Eric McGary edited this page Jan 6, 2013 · 3 revisions

There may be times when you have a task group that rather than fault or cancel the whole group, if a sub task fails you simply want to skip it and move onto the next in the queue. You may also want to then prevent any tasks that may have been dependednt on this task from executing. This is all possible and built into the MonkeyBars library. We'll look at this in the followin example...
	var Custom = MonkeyBars.Task.extend({
		performTask:function(){
			if(this.state === MonkeyBars.TaskStates.Canceled) return;
			this.complete();
		}
	});

	var t1 = new Custom({ 
		name:"one", 
		performTask:function(){ 
			this.cancel(); 
		} 
	});

	var sequence = new MonkeyBars.SequenceTask({
		loggingEnabled:false,
		tasks:[
			t1,
			new Custom({ 
				name:"two_name"
			}),
			new Custom({ 
				id:"three", 
				name:"three", 
				dependencies:[t1] 
			}),
			new Custom({ 
				id:"four_id", 
				name:"four" 
			}),
			{ 
				id:"five", 
				name:"five", 
				dependencies:["three"] 
			},
			new Custom({ 
				id:"six", 
				name:"six", 
				dependencies:["five"] 
			})
		]
	});

	sequence.start();

Im illustrating a few things here. One, that dependencies can be reference in three ways.
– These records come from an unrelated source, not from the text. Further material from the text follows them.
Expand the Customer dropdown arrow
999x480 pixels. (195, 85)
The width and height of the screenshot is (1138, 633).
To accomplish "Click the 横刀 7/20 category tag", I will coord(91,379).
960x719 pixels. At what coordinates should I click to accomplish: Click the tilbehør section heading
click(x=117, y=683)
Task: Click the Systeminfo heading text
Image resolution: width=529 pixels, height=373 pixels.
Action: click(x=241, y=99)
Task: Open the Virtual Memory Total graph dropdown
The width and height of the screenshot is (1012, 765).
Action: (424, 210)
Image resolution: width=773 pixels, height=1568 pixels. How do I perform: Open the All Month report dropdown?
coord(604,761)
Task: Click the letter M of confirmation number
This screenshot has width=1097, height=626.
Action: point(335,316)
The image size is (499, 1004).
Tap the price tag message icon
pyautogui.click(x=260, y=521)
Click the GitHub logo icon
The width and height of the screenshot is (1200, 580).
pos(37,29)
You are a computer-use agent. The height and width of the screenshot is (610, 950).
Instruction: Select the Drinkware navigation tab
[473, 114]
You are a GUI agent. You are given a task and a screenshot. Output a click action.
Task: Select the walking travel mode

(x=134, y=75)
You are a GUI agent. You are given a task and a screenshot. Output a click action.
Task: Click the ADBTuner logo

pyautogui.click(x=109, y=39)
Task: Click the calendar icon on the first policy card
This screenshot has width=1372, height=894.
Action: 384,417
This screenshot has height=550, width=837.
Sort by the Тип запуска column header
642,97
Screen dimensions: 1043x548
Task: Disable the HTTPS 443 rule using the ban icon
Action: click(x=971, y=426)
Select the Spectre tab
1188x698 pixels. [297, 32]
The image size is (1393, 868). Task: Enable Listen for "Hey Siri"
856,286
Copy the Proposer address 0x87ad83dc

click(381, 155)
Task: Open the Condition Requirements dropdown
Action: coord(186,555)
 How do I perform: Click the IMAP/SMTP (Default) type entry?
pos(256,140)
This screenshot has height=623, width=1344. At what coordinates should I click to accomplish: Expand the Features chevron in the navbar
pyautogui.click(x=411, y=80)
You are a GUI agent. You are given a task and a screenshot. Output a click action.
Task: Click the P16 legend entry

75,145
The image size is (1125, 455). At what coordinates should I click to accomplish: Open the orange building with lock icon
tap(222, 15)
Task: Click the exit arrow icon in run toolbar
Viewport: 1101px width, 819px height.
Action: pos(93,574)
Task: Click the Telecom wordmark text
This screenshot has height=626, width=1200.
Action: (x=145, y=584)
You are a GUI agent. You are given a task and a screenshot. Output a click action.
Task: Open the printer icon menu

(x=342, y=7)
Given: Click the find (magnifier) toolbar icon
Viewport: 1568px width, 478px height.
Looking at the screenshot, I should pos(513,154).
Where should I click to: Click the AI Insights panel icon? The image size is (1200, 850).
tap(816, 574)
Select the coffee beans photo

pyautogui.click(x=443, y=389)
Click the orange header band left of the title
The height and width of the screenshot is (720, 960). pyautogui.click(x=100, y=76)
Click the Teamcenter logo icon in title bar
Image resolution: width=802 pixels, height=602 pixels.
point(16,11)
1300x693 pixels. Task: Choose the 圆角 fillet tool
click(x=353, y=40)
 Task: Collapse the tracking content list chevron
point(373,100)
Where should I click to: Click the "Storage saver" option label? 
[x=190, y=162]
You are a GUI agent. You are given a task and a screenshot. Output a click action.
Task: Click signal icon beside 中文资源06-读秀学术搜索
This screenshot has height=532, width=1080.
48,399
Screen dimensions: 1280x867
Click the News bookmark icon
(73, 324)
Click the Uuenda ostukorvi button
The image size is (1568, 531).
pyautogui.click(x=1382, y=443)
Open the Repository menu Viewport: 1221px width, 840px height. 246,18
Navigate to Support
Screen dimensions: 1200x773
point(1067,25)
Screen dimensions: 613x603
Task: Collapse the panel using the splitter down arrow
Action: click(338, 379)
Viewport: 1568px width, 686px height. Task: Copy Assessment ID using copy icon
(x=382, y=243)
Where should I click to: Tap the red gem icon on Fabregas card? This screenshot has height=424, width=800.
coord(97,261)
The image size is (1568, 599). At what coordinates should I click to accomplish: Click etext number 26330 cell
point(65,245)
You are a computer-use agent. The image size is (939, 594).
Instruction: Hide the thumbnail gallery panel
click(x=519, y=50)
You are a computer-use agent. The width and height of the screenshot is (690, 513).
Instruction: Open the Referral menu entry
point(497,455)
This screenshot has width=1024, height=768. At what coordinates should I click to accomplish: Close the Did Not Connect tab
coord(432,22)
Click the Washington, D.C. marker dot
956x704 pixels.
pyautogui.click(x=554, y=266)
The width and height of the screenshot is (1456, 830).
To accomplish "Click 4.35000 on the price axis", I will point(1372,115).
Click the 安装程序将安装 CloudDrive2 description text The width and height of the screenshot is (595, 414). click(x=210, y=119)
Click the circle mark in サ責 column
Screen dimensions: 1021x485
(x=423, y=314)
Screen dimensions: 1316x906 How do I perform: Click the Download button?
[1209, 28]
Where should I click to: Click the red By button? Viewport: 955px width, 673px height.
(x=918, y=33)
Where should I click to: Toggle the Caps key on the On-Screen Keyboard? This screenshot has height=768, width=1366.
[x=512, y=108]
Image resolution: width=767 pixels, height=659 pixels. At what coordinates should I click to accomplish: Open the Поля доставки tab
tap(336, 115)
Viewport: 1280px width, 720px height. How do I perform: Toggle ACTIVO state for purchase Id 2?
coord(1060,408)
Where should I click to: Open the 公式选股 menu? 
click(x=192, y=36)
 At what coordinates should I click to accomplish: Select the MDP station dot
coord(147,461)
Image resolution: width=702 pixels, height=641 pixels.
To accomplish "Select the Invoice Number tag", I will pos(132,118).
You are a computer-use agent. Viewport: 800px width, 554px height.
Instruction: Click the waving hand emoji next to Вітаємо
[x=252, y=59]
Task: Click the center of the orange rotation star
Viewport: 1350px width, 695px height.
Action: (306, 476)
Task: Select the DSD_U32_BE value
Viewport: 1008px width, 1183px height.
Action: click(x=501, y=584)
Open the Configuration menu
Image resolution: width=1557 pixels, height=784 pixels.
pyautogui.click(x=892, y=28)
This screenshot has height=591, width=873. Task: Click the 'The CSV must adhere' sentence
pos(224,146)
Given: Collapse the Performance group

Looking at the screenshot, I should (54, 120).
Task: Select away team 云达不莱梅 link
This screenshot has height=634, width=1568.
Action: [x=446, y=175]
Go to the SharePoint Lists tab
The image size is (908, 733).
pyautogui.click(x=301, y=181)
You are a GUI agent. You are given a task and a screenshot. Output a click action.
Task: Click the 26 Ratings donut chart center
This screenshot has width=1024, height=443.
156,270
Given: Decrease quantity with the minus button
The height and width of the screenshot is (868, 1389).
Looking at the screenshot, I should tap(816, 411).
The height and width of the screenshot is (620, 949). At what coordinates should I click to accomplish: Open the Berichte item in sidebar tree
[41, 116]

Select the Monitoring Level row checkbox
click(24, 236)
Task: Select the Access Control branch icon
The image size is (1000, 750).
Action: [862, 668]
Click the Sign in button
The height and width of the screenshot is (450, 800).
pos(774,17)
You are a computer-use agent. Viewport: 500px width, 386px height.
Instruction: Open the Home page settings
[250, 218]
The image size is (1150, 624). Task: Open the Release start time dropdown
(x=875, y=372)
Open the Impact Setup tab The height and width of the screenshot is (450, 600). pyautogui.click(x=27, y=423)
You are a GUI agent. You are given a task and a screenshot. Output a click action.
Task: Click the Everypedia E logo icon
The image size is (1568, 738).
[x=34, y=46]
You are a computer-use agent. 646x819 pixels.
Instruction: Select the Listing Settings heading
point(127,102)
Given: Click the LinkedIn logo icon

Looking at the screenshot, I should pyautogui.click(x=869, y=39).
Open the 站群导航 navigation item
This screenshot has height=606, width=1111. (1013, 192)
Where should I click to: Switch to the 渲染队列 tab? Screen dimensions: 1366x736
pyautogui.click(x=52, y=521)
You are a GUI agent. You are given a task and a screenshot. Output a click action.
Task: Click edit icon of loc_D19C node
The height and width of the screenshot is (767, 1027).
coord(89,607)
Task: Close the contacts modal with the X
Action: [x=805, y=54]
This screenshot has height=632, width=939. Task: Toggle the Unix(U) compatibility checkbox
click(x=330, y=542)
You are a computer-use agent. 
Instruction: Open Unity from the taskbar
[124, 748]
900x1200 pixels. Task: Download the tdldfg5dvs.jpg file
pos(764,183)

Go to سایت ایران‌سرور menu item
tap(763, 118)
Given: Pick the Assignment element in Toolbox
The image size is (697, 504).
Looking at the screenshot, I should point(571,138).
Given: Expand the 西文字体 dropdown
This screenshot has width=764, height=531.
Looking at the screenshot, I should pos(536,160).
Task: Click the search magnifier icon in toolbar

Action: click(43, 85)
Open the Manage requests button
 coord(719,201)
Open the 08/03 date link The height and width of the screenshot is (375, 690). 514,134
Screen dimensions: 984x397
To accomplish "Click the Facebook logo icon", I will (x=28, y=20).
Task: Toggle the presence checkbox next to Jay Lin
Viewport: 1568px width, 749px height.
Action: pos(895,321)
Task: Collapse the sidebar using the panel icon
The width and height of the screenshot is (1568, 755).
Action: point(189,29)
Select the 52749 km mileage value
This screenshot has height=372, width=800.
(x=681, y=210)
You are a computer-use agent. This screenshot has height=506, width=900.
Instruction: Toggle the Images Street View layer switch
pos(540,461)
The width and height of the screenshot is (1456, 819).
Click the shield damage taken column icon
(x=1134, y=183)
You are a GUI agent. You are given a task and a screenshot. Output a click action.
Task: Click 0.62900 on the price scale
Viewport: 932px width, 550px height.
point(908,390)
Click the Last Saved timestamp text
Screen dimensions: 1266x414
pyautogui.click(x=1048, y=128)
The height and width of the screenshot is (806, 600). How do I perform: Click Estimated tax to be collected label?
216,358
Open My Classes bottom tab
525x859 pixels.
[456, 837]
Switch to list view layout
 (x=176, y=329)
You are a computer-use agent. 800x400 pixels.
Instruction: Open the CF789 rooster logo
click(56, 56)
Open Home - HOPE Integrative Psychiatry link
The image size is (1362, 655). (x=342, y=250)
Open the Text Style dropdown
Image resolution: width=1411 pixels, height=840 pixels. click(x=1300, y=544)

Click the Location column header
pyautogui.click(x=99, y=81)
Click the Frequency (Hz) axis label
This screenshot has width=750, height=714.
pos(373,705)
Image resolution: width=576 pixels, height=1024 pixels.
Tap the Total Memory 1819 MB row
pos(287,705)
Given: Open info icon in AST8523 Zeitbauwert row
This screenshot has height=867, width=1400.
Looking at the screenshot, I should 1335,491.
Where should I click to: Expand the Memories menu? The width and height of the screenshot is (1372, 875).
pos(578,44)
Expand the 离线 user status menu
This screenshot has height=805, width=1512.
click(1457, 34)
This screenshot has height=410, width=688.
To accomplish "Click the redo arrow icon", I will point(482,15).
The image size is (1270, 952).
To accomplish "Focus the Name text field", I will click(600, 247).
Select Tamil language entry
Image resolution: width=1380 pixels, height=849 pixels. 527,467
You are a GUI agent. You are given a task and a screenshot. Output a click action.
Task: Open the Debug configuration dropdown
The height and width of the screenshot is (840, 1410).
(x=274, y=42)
  1. By the task instance itself
  • By the task's user defined name
  • By the task's user defined id

Two that once a task has been canceled all other group sub tasks who are dependent on that task have their state set to canceled, which prevents them from executing and are thus skipped.

And three that the group task sequence still completes even though some of it's sub tasks have been canceled.

An important thing to note is that when a sub task calls fault it still causes its group to fault. The dependency map is in place so that you can replace calling fault, which will fault the group, and instead call cancel and continue on with subsequent sub tasks.

So the previous example was showing how the dependency map works with a SequenceTask type. It can also work with a ParallelTask type. We'll look at this in the following example...

	var t1 = new MonkeyBars.Task({
		name:"t1",
		performTask:function(){
			//
		}
	});

	var t2 = new MonkeyBars.Task({
		name:"t2",
		dependencies:[t1],
		performTask:function() { 
			this.complete(); 
		}
	});

	var t3 = new MonkeyBars.Task({
		name:"t3",
		dependencies:[t2],
		performTask:function(){ 
			this.complete(); 
		}
	});

	var group = new MonkeyBars.ParallelTask({
		tasks:[t1,t2,t3]
	});

	group.start();
	t1.complete();

This is a contrived example, but it adequately illustrates that tasks 2 and 3 do not execute until task 1 completes.